*Available data:*
——————————
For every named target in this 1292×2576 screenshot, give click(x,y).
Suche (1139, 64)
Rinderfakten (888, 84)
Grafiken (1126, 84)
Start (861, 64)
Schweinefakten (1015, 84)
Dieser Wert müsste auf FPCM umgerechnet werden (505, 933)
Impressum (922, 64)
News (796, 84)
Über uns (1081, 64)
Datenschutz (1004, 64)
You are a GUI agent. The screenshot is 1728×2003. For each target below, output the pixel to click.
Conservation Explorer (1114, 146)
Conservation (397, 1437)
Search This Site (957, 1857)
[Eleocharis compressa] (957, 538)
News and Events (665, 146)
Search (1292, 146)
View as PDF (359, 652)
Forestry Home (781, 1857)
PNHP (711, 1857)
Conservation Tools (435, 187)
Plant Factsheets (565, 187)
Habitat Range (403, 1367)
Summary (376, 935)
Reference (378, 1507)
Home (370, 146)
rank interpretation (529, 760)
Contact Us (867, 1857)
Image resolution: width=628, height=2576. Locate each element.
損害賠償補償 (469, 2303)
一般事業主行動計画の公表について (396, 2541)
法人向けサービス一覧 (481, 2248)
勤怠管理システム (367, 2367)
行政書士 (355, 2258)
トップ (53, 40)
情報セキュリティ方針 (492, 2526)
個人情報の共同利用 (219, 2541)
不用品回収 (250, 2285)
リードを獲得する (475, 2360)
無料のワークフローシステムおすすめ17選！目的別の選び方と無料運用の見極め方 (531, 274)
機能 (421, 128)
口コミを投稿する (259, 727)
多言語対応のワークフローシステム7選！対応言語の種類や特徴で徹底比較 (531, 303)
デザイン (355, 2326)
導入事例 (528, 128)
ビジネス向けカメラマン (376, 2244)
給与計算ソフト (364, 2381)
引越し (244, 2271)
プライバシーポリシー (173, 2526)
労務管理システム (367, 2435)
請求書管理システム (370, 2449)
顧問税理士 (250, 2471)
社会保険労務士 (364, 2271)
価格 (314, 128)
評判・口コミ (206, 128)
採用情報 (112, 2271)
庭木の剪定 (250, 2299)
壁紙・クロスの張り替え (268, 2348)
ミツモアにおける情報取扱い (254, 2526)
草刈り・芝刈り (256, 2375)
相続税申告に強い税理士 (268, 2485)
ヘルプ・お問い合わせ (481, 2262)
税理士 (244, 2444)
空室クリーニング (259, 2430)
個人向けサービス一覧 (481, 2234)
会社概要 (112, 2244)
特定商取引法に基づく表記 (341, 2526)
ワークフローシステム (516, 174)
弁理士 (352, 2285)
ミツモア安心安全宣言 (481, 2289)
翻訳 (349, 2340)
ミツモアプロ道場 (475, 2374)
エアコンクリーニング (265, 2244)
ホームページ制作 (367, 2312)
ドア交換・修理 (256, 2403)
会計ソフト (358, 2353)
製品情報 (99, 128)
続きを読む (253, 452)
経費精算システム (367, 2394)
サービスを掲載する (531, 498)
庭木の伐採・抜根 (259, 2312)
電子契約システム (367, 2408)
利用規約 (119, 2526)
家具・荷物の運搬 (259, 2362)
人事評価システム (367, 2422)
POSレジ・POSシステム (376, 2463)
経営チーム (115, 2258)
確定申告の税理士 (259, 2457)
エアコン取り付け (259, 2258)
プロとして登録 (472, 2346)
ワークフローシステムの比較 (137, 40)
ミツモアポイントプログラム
——————————
Lines from the one with "人事評価システム (367, 2422)" through the final line of the listing above should be duplicated word for word, and nothing else included.

*Response:*
人事評価システム (367, 2422)
POSレジ・POSシステム (376, 2463)
経営チーム (115, 2258)
確定申告の税理士 (259, 2457)
エアコン取り付け (259, 2258)
プロとして登録 (472, 2346)
ワークフローシステムの比較 (137, 40)
ミツモアポイントプログラム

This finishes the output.